Текст для чтения:
────────────────────────────────────────
Однако в том же самом феврале Берберова послала Макееву очередные двадцать долларов. Но на этот раз деньги вернулись обратно. Причина: смерть адресата. В явном смятении от этого известия она записала в своем дневнике: «Его смерть пришла ко мне таким “казенным” образом. В газетах (русск<их>) пока не было ничего. Эта смерть меня коснулась. Я знала, что он умирает, с января – по его письмам»193.
Впрочем, Берберова быстро пришла в себя. Через два дня в ее дневнике появилась лаконичная запись: «Уничтожила (перечитав) 60 писем Н<иколая> М<акеева> за 1963–1972 гг.»194
Из памяти Берберовой со временем выветрится даже точная дата смерти Макеева. Готовя к публикации второе издание «Курсива» на русском, она ошибется на целых два года, поставив 1975-й вместо 1973-го. Конечно, эта ошибка будет сделана не специально, а просто Берберова не захочет сверяться с дневником: все, что было связано для нее с Макеевым, вызывало остро неприятные чувства, а подобных чувств она старалась избегать.
────────────────────────────────────────
Сохраненные данные:
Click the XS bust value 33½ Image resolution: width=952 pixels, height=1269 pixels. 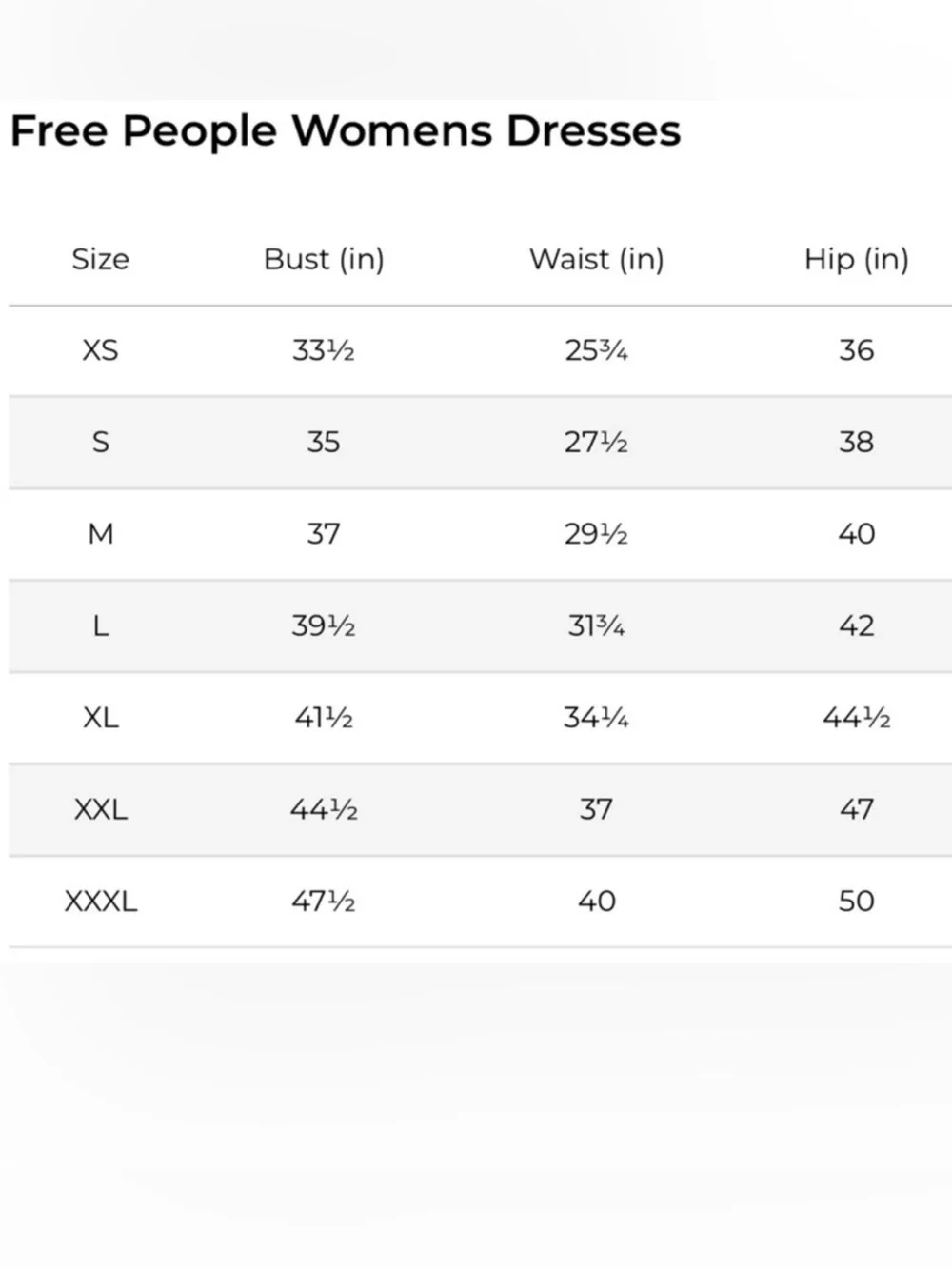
────────────────────────────────────────
Задание:
Перепишите часть текста о Берберовой и Макееве, заменив «второе издание» на «новое издание». Начните со слов «Впрочем, Берберова быстро» и остановитесь после слов «она старалась избегать.».

Результат выполнения:
Впрочем, Берберова быстро пришла в себя. Через два дня в ее дневнике появилась лаконичная запись: «Уничтожила (перечитав) 60 писем Н<иколая> М<акеева> за 1963–1972 гг.»194
Из памяти Берберовой со временем выветрится даже точная дата смерти Макеева. Готовя к публикации новое издание «Курсива» на русском, она ошибется на целых два года, поставив 1975-й вместо 1973-го. Конечно, эта ошибка будет сделана не специально, а просто Берберова не захочет сверяться с дневником: все, что было связано для нее с Макеевым, вызывало остро неприятные чувства, а подобных чувств она старалась избегать.